Security tool, or torture? Time running out for Liberals to make a call on solitary confinement
The government, says one former corrections DG, 'isn't very interested in doing anything progressive'
Eventually, the courts might compel the Liberal government to impose strict limits on the use of solitary confinement in federal prisons.
But the government is already being judged. And if there's any reason to believe its critics are right — that administrative segregation can amount to inhumane treatment bordering on torture — the Liberals may not want to wait for the courts to make up their minds for them.
"We're here to expose the truth," Michael Bryant, executive director of the Canadian Civil Liberties Association (CCLA) and a former attorney general of Ontario, said at a news conference in Ottawa Monday.
"And the truth is that the government of Canada is fighting in the courts for the right to put mentally ill and indigenous people in a torture box."
Strong words. Justice Peter Leask of the Supreme Court of British Columbia was only slightly less dramatic in his ruling against the use of indefinite administrative segregation in prisons, issued earlier this year.
"I find as a fact that administrative segregation as enacted by s. 31 of the [Corrections and Conditional Release Act] is a form of solitary confinement that places all Canadian federal inmates subject to it at significant risk of serious psychological harm, including mental pain and suffering, and increased incidence of self-harm and suicide," he wrote.
Indefinite segregation, Justice Leask ruled, violates section 7 of the Charter of Rights.
Weeks earlier, an Ontario court offered a more qualified ruling that emphasized the need for proper safeguards.
The federal government is appealing the B.C. ruling, while the CCLA is appealing the Ontario judgment. Goodale's office notes that Corrections Services Canada has adopted new guidelines to prevent individuals with serious mental illnesses from being put in segregation.
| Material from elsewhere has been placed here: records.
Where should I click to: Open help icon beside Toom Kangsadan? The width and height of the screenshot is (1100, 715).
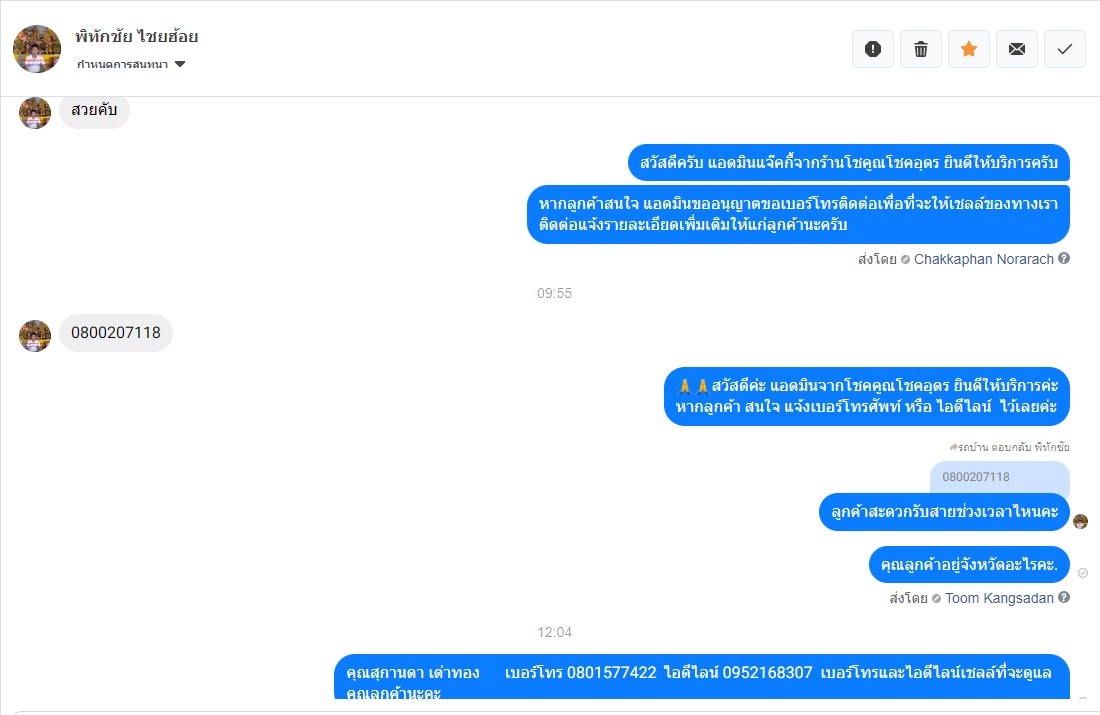[1064, 597]
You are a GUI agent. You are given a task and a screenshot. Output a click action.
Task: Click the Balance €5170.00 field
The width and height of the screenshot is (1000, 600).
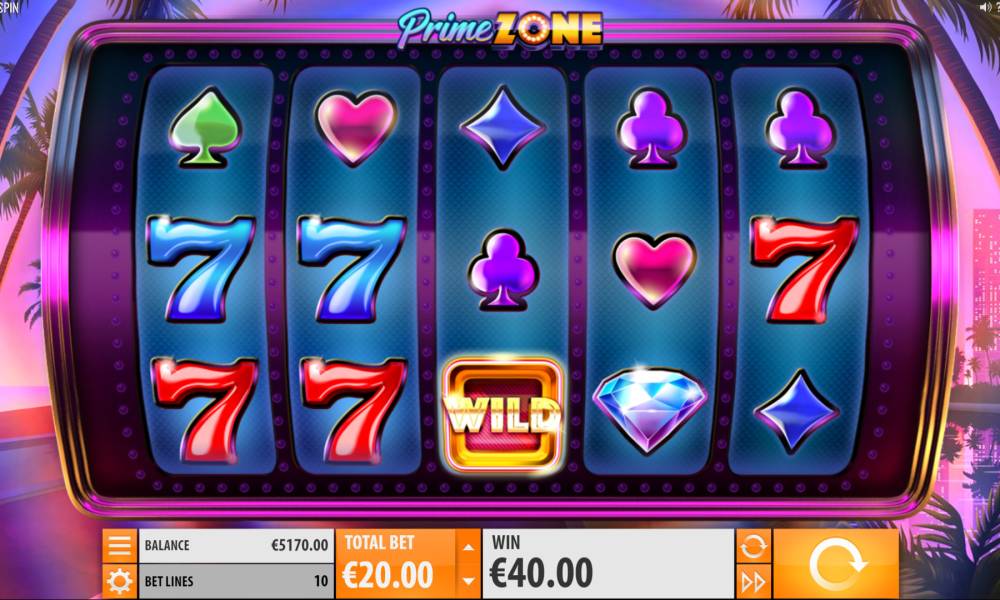pos(236,546)
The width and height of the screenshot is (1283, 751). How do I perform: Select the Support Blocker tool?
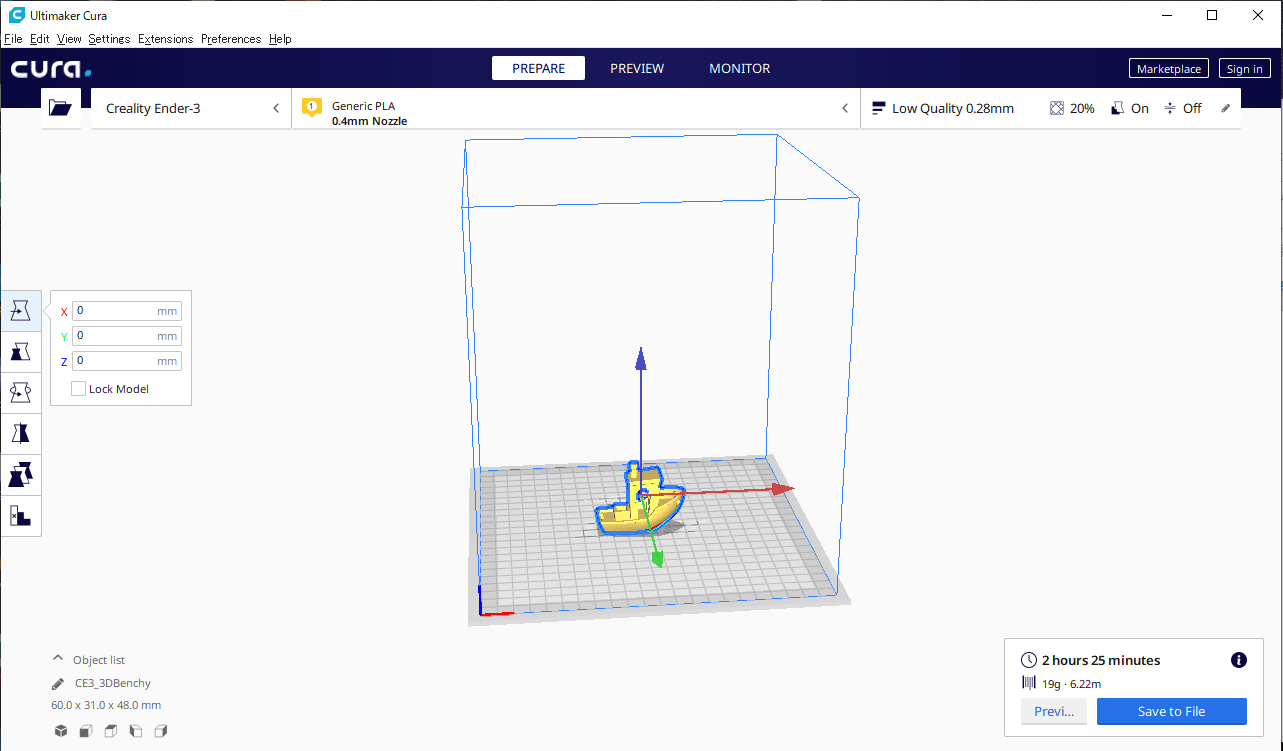21,516
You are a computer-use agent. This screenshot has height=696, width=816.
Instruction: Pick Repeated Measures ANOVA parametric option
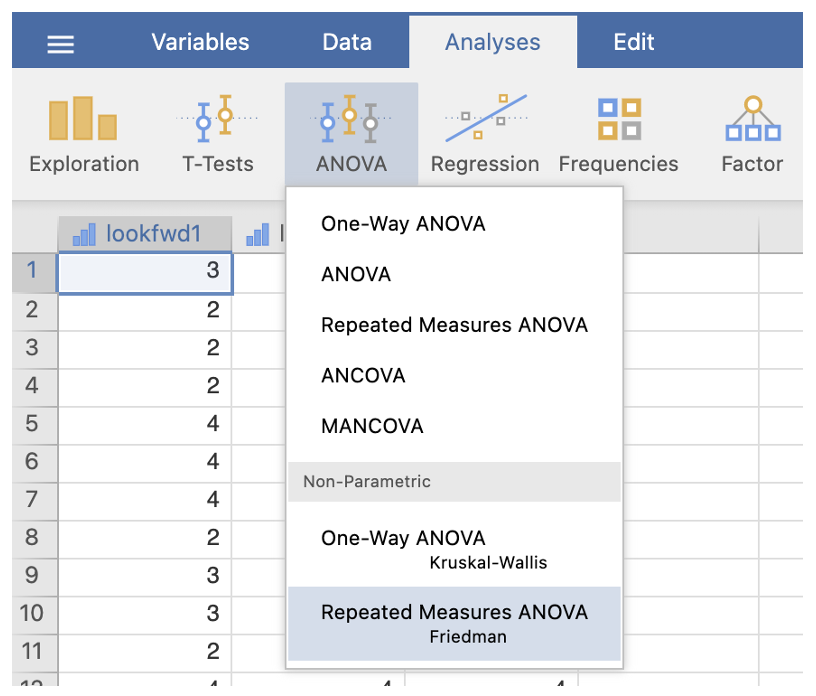tap(454, 325)
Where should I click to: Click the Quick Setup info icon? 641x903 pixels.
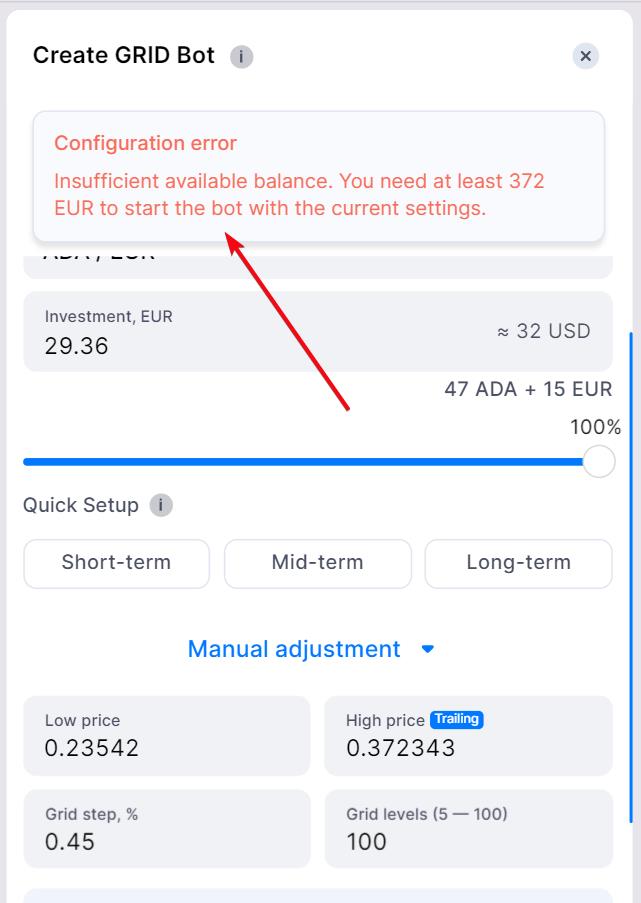coord(161,505)
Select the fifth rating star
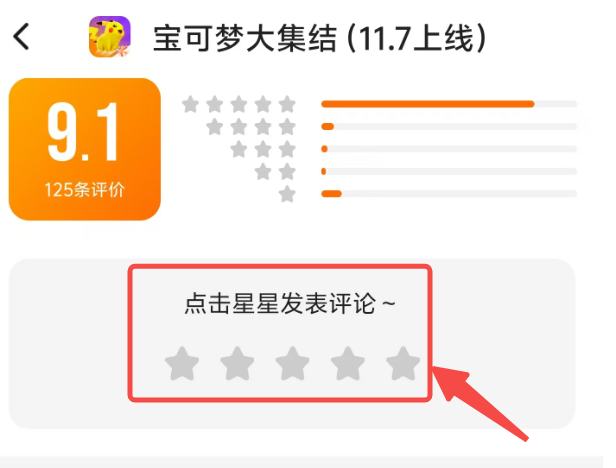The height and width of the screenshot is (468, 616). [x=403, y=363]
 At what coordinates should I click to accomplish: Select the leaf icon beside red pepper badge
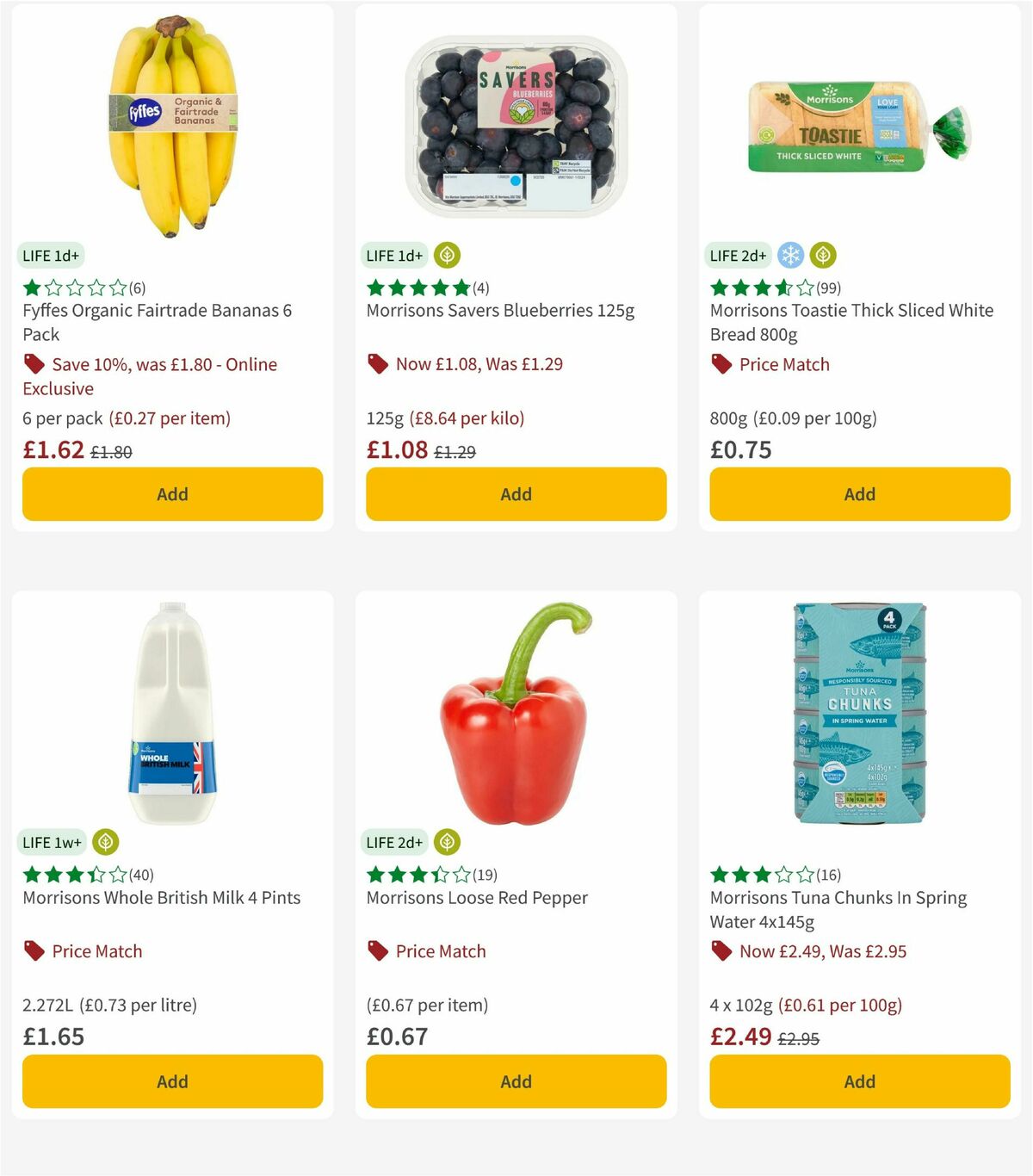(x=446, y=842)
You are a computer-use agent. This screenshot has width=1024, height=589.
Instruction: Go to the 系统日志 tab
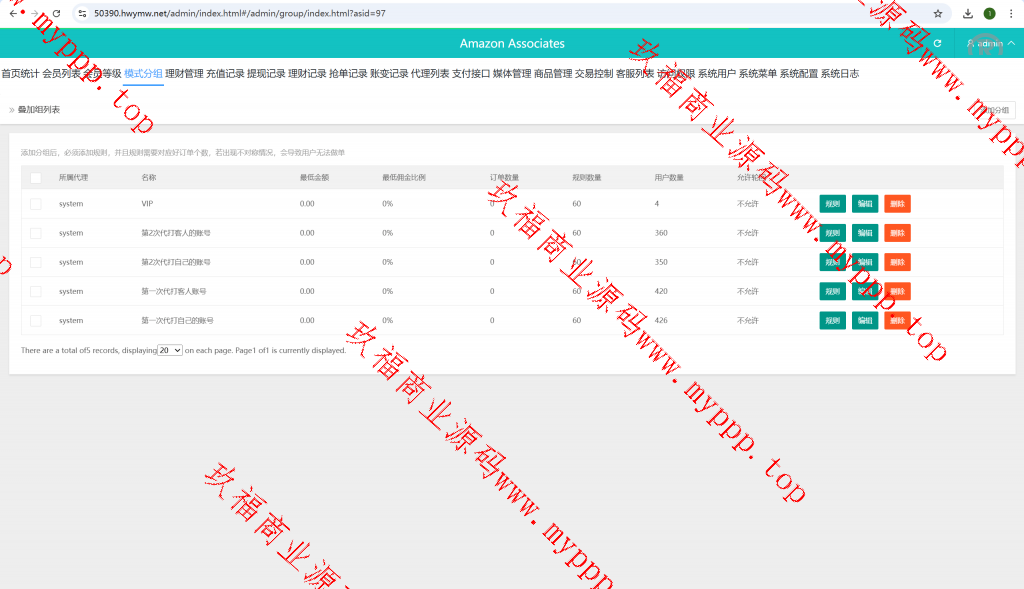click(839, 74)
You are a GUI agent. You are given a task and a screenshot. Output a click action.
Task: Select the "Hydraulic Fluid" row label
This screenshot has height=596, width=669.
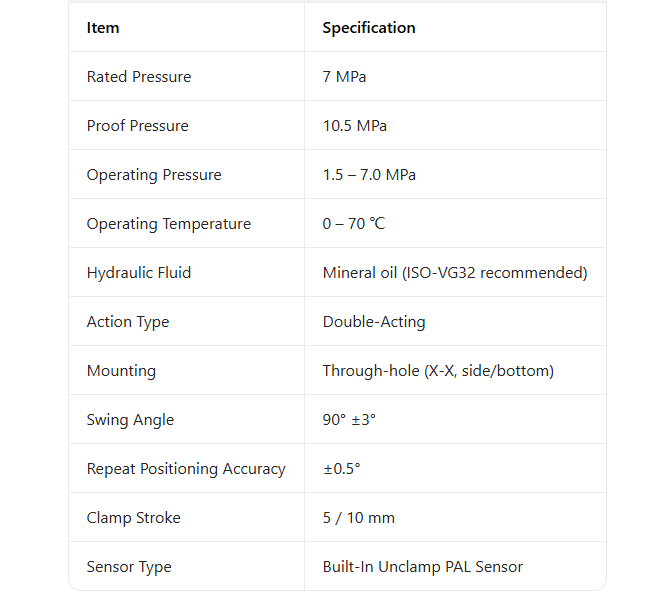pos(139,273)
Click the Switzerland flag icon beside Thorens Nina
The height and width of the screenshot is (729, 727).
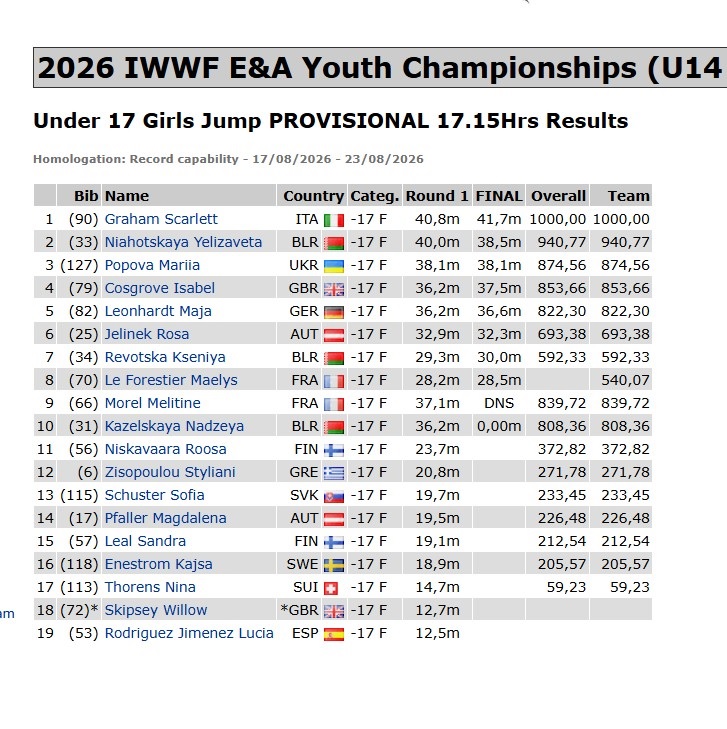click(x=331, y=588)
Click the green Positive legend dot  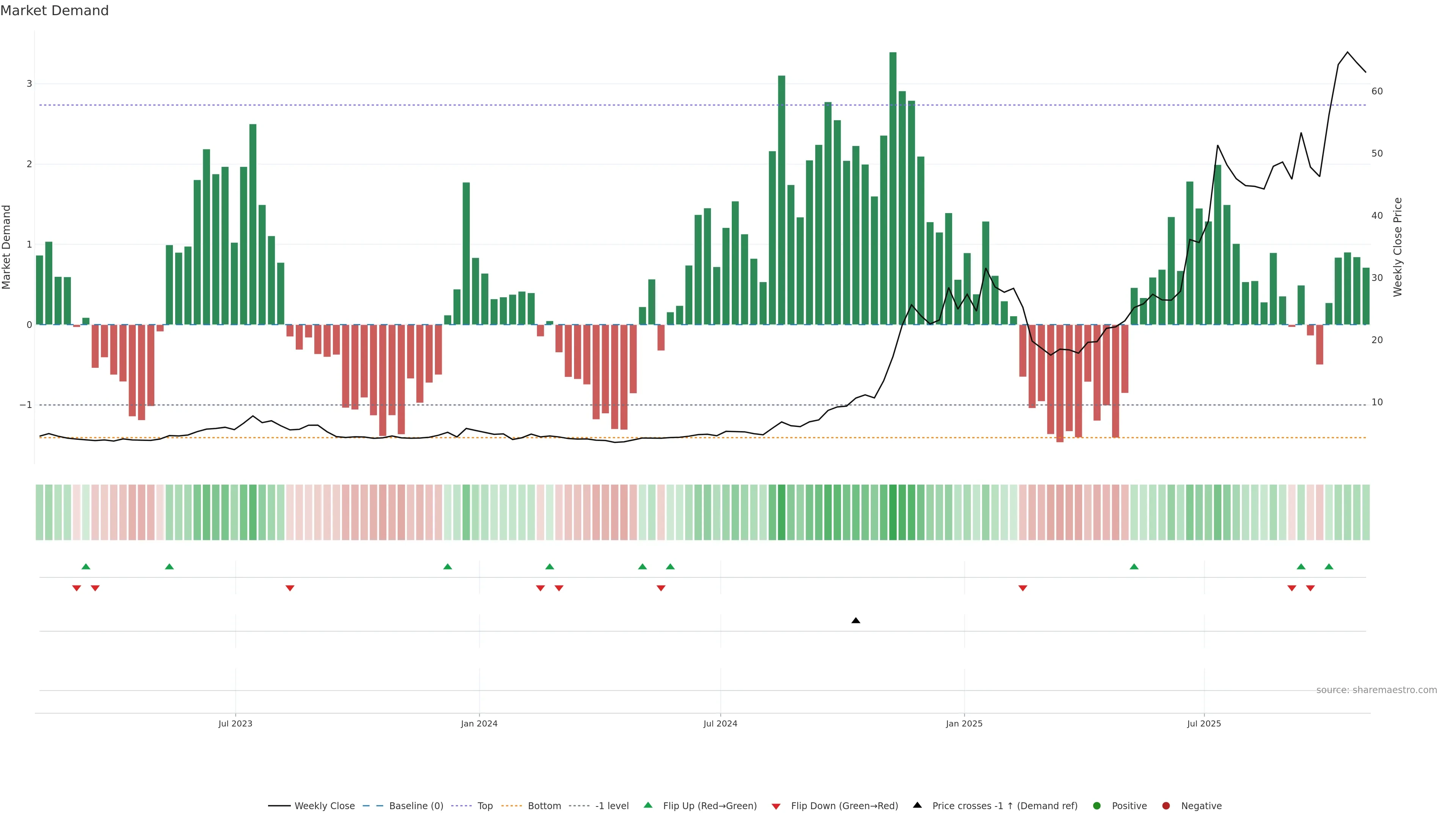click(x=1097, y=805)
But federal legislation tabled by Public Safety Minister Ralph Goodale has not moved forward since being introduced in June 2017.
Bryant, alongside representatives of the John Howard Society and the British Columbia Civil Liberties Association, was in Ottawa to remind everyone that solitary confinement remains a serious concern.
"While these matters remain before the court, we are reviewing all recent court judgments. We will identify any further and better ideas that need to be incorporated in our reform package," Goodale said earlier this year. "But we have been proactive from the beginning and our work is already well advanced."
Pending the appeals in B.C. and Ontario, critics have a series of complaints about Goodale's bill: that it does not prohibit the use of administrative segregation for those with mental illnesses, that the review mechanism is not sufficiently independent and that the phased-in 15-day limit written into the bill is too easily extended.
Using the Mandela Rules adopted by the United Nations as a reference, Justice Leask wrote that 15 days would be a "generous" limit. The inquest into the death of Ashley Smith recommended the same limit, with an annual cap of 60 days.
Though both the frequency of use and duration of segregation have declined in recent years, data included in the B.C. ruling showed that, as of last April, 155 federal prisoners had been in solitary confinement for more than a month. Twenty-eight inmates had been locked up by themselves for 122 consecutive days or more.
Mary Campbell, former director general of the corrections and criminal justice directorate at Public Safety Canada, said she attributes the Liberal bill to institutional caution, a strong union of corrections officers and "a government that apparently isn't, at this point, very interested in doing anything progressive in corrections."
Jason Godin, a spokesman for the Union of Canadian Correctional Officers, does argue that segregation is a legitimate tool for managing a prison population and that reducing the use of segregation correlates with an increase in violence — something the federal corrections investigator has also observed.
"Outside interest groups," Godin said, "are completely out of touch with what happens in our correctional facilities.
"A cap of 15 days is quite dangerous because, even after 15 days, if we put the individual back into a populated range and there continue to be issues, what exactly are we supposed to do?"
At the very least, a hard limit on segregation would require new resources and new approaches. "You do have to put the resources into alternatives because there's no question that there are some people who are very, very challenging to manage in general population," Campbell said. "It would cost some money. You would have to do things differently."
There is likely very little to be gained politically here. A commitment to building a more humane and orderly prison system isn't likely to swing any ridings in 2019. But Conservatives will howl at any evidence the government is making life easier for those convicted of crimes. And any increase in violence will be quickly blamed on whatever change the government implements.
But concern about the use of segregation in prisons has been increasing in recent years, driven by the deaths of several inmates. It's not hard to imagine future generations regarding the practice as barbaric.
And this is a government that — in its words, at least — seems to understand how the future could judge the present. Less than a year ago, Goodale stood in the foyer of the House of Commons and defended the decision to award a settlement to Omar Khadr as the consequence of wrongdoing by the federal government.
The Supreme Court might eventually force the Liberal government's hand on solitary confinement, as it did in the case of Khadr. But either way, it might be Goodale's task to design a system that satisfies the moral judgment of both the present and the future.